Aktenzeichen  W 4 E 20.572

Datum:
24.4.2020
Rechtsgebiet:
Fundstelle:
BeckRS – 2020, 6632
Gerichtsart:
VG
Gerichtsort:
Würzburg
Rechtsweg:
Verwaltungsgerichtsbarkeit
Normen:
VwGO  § 123 Abs. 1 S. 2

 

Leitsatz

Tenor

I. Es wird im Wege der einstweiligen Anordnung vorläufig festgestellt, dass § 2 Abs. 4 und 5 Nr. 1 i.V.m. § 10 Satz 2 der Zweiten Bayerischen Infektionsschutzmaßnahmenverordnung (2. BayIfSMV) vom 16. April 2020 dem Betrieb des Textileinzelhandelsgeschäfts in den in der … gelegenen Geschäftsräumen der Antragstellerin zu den jeweils geltenden Ladungsöffnungszeiten für den Publikumsverkehr nicht entgegensteht, sofern sie die Verkaufsfläche wirksam auf max. 800 m² begrenzt und die jeweils geltenden Vorgaben zur Zutrittssteuerung, Vermeidung von Warteschlangen und zum sonstigen örtlichen Infektionsschutz eingehalten werden.
II. Die Antragsgegnerin trägt die Kosten des Verfahrens.
III. Der Streitwert wird auf 2.500,00 EUR festgesetzt.

Gründe

Nach § 123 Abs. 1 Satz 1 VwGO kann das Gericht eine einstweilige Anordnung in Bezug auf den Streitgegenstand treffen, wenn die Gefahr besteht, dass durch eine Veränderung des bestehenden Zustands die Verwirklichung eines Rechts des Antragstellers vereitelt oder wesentlich erschwert werden könnte. Nach § 123 Abs. 1 Satz 2 VwGO kann das Gericht eine einstweilige Anordnung auch zur Regelung eines vorläufigen Zustands in Bezug auf ein streitiges Rechtsverhältnis treffen, wenn diese Regelung zur Abwendung wesentlicher Nachteile, zur Verhinderung drohender Gewalt oder aus anderen Gründen nötig erscheint. Erforderlich ist mit anderen Worten, dass der Antragsteller einen materiellen Anspruch (Anordnungsanspruch) und die Notwendigkeit einer vorläufigen Regelung gerade im einstweiligen Rechtsschutzverfahren (Anordnungsgrund) glaubhaft macht.
Der Anordnungsgrund folgt vorliegend daraus, dass die Betriebsschließung für die Antragstellerin einen massiven Eingriff in die Berufsfreiheit darstellt und mit gravierenden, finanziellen Einbußen einhergeht, die eine Gefährdung von Arbeitsplätzen und des Unternehmens nach sich ziehen.
Die Antragstellerin hat auch einen Anordnungsanspruch glaubhaft gemacht.

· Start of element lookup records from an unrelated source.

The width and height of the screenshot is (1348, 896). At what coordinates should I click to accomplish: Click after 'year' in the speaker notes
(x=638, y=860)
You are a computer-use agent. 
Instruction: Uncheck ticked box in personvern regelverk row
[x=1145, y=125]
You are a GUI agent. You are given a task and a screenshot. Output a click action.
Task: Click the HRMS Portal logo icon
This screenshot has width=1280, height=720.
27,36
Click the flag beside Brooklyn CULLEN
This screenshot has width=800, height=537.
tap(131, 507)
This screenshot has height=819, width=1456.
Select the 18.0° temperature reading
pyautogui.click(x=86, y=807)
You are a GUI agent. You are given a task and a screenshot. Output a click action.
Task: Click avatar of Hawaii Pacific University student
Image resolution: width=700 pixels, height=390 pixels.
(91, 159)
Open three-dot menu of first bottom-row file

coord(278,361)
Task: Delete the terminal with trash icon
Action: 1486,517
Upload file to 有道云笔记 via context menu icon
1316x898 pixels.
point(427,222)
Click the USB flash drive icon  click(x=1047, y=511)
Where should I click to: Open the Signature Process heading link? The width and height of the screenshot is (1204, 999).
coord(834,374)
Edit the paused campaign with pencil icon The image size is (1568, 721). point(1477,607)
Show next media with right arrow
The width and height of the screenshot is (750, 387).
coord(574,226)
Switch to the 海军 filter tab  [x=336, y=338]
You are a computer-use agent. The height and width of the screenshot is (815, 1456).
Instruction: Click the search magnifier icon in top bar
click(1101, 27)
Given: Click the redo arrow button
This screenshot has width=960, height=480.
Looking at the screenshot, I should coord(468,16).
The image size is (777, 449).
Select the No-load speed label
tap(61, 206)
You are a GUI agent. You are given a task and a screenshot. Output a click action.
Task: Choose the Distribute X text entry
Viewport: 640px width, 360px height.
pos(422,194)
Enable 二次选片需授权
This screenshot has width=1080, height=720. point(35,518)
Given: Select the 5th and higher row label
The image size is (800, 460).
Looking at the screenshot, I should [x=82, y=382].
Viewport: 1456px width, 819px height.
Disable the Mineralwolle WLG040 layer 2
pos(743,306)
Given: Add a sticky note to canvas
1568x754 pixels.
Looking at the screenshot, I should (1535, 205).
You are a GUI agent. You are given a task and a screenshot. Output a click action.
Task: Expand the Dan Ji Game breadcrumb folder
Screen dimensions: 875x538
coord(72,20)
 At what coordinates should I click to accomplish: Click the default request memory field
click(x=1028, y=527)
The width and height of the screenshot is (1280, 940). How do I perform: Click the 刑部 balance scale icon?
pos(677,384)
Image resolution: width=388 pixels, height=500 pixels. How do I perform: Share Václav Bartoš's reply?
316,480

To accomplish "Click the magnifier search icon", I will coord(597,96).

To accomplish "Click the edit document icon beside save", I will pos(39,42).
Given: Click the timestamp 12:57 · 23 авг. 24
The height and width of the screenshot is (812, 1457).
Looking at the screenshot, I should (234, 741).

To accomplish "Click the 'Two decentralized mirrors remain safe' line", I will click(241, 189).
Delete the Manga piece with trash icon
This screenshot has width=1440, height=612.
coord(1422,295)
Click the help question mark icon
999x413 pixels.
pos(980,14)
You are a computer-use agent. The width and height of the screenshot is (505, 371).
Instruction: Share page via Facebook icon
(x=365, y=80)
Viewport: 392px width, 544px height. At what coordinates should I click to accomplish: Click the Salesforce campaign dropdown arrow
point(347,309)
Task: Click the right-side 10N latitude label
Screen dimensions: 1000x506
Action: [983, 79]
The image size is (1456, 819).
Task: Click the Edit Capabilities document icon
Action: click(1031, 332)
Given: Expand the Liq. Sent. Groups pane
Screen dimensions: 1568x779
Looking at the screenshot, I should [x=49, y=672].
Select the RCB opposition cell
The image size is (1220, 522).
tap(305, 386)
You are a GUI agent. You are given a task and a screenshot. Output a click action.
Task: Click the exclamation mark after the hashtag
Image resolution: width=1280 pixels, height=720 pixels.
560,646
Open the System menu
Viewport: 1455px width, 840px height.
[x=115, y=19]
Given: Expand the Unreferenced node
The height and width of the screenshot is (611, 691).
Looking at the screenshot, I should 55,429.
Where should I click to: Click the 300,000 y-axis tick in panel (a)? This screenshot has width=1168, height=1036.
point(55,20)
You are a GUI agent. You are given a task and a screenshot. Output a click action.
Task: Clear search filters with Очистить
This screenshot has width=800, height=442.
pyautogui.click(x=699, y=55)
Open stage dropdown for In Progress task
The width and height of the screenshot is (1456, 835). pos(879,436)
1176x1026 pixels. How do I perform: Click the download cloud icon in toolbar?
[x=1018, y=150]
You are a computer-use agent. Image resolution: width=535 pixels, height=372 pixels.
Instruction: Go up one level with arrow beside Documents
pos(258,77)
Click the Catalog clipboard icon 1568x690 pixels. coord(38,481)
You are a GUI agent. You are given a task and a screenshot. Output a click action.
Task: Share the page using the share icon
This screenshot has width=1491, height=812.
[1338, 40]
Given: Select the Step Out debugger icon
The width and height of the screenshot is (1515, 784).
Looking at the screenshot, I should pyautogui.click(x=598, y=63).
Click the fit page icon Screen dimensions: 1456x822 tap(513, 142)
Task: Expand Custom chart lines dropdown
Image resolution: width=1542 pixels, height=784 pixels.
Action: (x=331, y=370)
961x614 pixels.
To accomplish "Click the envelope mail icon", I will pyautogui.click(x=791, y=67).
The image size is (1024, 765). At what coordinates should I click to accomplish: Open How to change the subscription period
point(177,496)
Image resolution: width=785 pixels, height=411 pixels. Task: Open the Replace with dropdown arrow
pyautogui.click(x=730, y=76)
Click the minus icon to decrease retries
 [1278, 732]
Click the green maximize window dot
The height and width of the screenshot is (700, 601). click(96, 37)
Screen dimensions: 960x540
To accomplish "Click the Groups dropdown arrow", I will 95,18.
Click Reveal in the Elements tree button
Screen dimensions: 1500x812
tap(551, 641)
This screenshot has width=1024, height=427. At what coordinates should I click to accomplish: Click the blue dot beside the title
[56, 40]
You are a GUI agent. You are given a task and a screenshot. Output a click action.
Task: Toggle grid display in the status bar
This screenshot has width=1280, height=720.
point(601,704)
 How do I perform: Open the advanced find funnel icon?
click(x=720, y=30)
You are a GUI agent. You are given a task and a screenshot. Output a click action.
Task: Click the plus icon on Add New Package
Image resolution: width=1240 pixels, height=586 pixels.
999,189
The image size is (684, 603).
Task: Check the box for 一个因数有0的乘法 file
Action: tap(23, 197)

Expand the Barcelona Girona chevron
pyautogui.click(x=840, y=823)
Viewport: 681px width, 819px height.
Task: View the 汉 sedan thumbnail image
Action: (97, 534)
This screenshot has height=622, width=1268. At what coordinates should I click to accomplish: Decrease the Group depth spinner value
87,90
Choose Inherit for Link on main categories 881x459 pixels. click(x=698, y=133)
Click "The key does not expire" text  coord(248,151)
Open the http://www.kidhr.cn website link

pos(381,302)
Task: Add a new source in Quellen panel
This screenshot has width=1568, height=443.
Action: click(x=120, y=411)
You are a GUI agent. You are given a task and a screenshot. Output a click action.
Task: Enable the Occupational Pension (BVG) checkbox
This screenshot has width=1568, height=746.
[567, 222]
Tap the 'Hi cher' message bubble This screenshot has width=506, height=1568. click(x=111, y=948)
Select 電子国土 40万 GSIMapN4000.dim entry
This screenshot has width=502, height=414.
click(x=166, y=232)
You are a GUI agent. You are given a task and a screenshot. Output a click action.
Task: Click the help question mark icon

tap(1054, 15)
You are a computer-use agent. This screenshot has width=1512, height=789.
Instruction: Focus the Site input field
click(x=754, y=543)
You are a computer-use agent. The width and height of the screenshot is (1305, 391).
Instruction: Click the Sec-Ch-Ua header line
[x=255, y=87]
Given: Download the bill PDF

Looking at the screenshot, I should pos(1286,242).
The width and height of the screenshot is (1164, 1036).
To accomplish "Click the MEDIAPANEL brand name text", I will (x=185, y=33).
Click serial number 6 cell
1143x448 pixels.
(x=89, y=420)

Sie hat glaubhaft gemacht, dass § 2 Abs. 4 und Abs. 5 Nr. 1 der 2. BayIfSMV der Öffnung des abgetrennten Teils des Textilhandelsgeschäfts mit einer Fläche von höchstens 800 m² in der … in … nicht entgegensteht, da sie höchstwahrscheinlich den Tatbestand des § 2 Abs. 5 Nr. 1 i.V.m. § 10 Satz 2 2. BayIfSMV erfüllt.
Gemäß § 2 Abs. 5 Nr. 1 und 2 2. BayIfSMV ist abweichend § 2 Abs. 4 Satz 1 und 5 2. BayIfSMV die Öffnung von sonstigen Ladengeschäften, Einkaufszentren und Kaufhäusern des Einzelhandels auch zulässig, wenn deren Verkaufsräume eine Fläche von 800 m² nicht überschreiten und der Betreiber durch geeignete Maßnahmen sicherstellt, dass die Zahl der gleichzeitig im Ladengeschäft anwesenden Kunden nicht höher ist, als ein Kunde je 20 m² Verkaufsfläche.
Nach der Auslegung der Kammer steht diese Regelung der vorliegend begehrten Öffnung eines Textilgeschäfts mit dem abgegrenzten Bereich von höchstens 800 m² nicht entgegen. Die Auslegung der Norm ergibt nicht, dass Begrenzungen der Verkaufsfläche durch Abtrennung unzulässig sind.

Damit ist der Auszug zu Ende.